I'd like an exact copy of every line from the start of the entries below through the line containing "Task: Select the bold 65.24 cell", please.

Data entries
+ + + + +
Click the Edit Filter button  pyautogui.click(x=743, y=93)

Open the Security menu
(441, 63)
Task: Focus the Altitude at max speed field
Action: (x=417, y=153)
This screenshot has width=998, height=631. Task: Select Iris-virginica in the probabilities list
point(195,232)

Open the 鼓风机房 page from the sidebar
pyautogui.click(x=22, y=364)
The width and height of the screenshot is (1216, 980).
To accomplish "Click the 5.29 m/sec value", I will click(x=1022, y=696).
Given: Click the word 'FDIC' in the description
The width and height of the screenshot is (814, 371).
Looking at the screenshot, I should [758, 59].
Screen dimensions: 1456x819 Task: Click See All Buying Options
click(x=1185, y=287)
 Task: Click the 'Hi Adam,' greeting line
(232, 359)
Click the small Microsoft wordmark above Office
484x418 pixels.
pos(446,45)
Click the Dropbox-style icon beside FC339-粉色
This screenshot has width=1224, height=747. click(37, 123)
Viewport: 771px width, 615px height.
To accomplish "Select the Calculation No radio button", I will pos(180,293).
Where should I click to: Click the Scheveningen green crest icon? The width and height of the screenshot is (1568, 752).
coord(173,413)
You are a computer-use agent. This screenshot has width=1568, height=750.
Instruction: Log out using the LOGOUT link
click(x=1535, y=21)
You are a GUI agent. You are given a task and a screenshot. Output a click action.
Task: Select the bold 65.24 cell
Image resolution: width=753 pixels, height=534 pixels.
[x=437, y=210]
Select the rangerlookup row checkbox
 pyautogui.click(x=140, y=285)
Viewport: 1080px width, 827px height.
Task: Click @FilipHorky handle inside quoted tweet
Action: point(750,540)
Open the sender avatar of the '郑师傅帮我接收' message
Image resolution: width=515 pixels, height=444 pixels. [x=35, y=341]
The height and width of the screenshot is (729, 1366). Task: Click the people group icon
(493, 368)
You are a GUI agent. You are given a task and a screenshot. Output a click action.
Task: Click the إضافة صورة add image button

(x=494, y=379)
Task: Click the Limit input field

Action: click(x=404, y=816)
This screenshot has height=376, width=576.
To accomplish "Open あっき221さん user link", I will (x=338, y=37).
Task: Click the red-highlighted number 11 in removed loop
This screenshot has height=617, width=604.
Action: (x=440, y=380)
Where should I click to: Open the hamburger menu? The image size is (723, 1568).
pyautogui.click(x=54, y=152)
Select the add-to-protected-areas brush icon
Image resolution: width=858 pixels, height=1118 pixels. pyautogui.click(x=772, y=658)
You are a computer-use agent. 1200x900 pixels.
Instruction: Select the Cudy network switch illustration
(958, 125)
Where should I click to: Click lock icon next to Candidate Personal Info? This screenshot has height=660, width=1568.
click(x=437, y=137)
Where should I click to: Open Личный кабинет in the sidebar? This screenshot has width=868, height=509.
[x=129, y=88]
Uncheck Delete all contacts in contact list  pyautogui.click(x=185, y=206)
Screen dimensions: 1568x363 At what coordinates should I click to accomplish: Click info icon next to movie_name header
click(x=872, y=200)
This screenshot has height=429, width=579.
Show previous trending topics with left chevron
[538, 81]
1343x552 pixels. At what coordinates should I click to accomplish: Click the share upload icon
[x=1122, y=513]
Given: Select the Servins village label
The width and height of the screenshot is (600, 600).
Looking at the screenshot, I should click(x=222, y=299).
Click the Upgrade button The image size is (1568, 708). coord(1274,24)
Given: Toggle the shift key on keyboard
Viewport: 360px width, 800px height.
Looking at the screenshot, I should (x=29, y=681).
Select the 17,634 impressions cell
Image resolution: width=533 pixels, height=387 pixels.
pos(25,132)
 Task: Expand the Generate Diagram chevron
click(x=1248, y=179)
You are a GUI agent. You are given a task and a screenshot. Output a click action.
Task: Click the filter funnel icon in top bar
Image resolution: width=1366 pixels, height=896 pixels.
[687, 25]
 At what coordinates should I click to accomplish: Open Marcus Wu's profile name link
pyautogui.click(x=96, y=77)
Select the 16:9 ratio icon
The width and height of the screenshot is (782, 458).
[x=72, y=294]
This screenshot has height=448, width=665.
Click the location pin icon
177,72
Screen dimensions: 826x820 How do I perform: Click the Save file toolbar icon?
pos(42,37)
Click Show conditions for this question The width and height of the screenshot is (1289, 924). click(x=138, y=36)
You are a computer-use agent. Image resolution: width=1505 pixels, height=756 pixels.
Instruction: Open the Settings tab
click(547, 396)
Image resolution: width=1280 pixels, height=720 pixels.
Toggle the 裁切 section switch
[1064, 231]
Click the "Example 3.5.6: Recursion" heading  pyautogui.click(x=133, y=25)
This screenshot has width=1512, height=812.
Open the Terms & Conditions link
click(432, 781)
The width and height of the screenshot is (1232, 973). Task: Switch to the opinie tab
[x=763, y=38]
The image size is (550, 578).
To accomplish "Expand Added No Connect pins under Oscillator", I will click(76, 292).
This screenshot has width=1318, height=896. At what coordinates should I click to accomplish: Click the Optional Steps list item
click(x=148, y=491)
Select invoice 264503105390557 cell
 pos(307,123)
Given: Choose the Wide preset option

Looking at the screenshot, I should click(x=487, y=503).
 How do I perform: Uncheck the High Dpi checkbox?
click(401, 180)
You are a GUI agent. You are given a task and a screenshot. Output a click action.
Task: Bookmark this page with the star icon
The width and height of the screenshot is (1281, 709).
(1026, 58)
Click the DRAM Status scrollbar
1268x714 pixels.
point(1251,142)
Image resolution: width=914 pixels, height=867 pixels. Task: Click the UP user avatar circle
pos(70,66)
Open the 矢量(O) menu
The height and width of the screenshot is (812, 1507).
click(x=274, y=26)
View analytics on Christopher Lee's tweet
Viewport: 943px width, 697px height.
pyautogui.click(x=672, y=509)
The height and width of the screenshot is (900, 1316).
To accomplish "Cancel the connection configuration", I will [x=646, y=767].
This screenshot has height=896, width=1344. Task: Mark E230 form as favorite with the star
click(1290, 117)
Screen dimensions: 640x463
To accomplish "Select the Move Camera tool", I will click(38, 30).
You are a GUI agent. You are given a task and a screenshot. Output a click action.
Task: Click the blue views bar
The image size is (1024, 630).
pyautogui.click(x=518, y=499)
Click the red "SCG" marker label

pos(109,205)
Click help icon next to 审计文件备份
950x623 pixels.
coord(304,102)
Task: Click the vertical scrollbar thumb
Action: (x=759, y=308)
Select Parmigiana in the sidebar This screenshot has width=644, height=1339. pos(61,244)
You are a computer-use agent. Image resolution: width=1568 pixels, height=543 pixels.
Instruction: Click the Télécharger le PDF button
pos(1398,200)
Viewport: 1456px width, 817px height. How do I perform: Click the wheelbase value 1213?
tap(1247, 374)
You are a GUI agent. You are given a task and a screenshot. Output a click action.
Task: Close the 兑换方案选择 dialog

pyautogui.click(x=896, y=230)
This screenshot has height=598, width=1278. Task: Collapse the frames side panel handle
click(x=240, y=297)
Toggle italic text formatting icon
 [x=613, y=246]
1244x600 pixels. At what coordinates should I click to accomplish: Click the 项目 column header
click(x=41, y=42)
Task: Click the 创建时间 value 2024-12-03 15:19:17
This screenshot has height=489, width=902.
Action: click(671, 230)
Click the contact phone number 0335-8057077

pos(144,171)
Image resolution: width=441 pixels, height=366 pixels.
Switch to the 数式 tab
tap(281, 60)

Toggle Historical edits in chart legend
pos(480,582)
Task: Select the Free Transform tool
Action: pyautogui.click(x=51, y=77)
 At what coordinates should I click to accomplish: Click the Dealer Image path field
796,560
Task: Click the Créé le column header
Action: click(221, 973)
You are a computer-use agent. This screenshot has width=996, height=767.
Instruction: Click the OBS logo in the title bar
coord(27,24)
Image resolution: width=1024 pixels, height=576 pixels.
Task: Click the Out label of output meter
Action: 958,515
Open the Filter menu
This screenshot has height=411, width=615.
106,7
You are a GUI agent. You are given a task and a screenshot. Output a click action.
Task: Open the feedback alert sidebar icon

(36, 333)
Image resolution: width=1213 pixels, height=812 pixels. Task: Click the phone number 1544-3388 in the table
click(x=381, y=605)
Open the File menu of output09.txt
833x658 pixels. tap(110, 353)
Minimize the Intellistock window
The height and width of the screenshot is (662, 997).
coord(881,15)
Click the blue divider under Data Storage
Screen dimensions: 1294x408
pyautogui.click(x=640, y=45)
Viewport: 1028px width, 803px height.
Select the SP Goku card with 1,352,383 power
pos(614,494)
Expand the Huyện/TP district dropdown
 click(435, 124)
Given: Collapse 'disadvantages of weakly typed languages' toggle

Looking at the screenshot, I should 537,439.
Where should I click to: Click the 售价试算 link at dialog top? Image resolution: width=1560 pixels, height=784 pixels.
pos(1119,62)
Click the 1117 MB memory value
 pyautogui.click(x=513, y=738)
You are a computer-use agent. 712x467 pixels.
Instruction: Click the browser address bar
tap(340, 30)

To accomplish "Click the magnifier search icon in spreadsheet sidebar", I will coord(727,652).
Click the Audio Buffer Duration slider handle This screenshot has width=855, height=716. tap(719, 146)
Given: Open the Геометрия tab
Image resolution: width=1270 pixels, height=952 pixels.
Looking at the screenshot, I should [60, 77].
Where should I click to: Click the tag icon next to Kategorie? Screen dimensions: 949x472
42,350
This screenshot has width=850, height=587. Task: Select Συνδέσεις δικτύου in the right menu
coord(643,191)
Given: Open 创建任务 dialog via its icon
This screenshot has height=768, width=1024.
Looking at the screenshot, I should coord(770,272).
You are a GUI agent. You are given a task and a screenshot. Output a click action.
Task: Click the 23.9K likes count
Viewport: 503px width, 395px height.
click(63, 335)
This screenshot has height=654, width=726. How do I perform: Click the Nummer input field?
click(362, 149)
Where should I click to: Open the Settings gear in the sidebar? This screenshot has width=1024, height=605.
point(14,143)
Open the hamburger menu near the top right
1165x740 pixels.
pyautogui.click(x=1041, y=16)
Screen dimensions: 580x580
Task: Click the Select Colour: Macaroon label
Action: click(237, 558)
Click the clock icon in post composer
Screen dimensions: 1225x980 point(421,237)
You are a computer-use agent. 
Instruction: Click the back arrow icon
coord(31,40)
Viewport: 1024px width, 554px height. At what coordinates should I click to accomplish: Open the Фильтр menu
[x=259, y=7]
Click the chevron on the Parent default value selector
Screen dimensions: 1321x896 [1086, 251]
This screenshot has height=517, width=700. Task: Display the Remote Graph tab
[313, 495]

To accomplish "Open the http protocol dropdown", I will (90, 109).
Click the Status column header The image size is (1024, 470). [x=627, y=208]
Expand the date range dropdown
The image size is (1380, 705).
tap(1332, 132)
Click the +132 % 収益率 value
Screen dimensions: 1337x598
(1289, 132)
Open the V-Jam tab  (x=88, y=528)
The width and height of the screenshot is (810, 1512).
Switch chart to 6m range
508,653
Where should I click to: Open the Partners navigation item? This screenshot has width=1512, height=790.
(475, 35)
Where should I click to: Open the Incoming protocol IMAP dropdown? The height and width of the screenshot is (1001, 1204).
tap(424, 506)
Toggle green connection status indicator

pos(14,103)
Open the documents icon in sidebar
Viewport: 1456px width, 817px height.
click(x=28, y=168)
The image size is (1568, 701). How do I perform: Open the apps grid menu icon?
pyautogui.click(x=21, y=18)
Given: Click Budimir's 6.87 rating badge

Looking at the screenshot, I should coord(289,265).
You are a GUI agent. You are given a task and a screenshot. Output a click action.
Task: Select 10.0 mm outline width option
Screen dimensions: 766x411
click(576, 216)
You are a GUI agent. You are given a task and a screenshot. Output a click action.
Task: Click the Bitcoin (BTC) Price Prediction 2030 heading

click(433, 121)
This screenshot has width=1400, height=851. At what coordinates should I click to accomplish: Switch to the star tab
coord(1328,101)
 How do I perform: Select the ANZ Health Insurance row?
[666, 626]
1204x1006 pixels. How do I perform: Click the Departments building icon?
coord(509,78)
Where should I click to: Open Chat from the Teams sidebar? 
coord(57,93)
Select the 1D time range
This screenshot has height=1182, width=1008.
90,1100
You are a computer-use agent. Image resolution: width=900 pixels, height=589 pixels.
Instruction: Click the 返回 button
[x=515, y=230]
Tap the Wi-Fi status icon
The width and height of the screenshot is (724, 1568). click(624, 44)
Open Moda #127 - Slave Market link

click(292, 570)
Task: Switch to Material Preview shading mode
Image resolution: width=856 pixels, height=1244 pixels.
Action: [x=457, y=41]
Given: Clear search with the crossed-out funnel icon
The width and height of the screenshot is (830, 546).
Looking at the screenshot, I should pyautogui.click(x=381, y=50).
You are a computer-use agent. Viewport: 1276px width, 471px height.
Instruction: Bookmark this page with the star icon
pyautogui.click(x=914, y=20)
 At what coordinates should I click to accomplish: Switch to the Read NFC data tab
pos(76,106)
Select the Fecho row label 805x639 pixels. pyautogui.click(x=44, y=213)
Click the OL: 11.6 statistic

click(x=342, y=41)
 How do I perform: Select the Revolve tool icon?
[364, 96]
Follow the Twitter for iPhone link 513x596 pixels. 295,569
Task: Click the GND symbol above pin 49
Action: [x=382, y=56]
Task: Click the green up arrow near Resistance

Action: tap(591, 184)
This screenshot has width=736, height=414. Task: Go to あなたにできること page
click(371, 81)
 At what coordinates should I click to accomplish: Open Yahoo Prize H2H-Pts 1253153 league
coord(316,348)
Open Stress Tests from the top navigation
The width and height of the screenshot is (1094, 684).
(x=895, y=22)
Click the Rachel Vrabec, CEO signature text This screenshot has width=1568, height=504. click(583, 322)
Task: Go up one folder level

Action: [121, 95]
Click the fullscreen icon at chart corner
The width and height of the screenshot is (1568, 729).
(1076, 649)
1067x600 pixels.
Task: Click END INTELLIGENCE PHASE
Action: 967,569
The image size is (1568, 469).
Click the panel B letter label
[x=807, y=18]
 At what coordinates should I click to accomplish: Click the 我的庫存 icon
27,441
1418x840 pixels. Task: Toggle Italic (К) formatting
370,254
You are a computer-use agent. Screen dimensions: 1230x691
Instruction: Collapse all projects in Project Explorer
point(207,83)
+ + + + +
OUTPUT FOR THIS TASK
Click the Edit Filter button  pyautogui.click(x=743, y=93)

Open the Security menu
(441, 63)
Task: Focus the Altitude at max speed field
Action: (x=417, y=153)
This screenshot has width=998, height=631. Task: Select Iris-virginica in the probabilities list
point(195,232)

Open the 鼓风机房 page from the sidebar
pyautogui.click(x=22, y=364)
The width and height of the screenshot is (1216, 980).
To accomplish "Click the 5.29 m/sec value", I will click(x=1022, y=696).
Given: Click the word 'FDIC' in the description
The width and height of the screenshot is (814, 371).
Looking at the screenshot, I should [758, 59].
Screen dimensions: 1456x819 Task: Click See All Buying Options
click(x=1185, y=287)
 Task: Click the 'Hi Adam,' greeting line
(232, 359)
Click the small Microsoft wordmark above Office
484x418 pixels.
pos(446,45)
Click the Dropbox-style icon beside FC339-粉色
This screenshot has width=1224, height=747. click(37, 123)
Viewport: 771px width, 615px height.
To accomplish "Select the Calculation No radio button", I will pos(180,293).
Where should I click to: Click the Scheveningen green crest icon? The width and height of the screenshot is (1568, 752).
coord(173,413)
You are a computer-use agent. This screenshot has width=1568, height=750.
Instruction: Log out using the LOGOUT link
click(x=1535, y=21)
You are a GUI agent. You are given a task and a screenshot. Output a click action.
Task: Select the bold 65.24 cell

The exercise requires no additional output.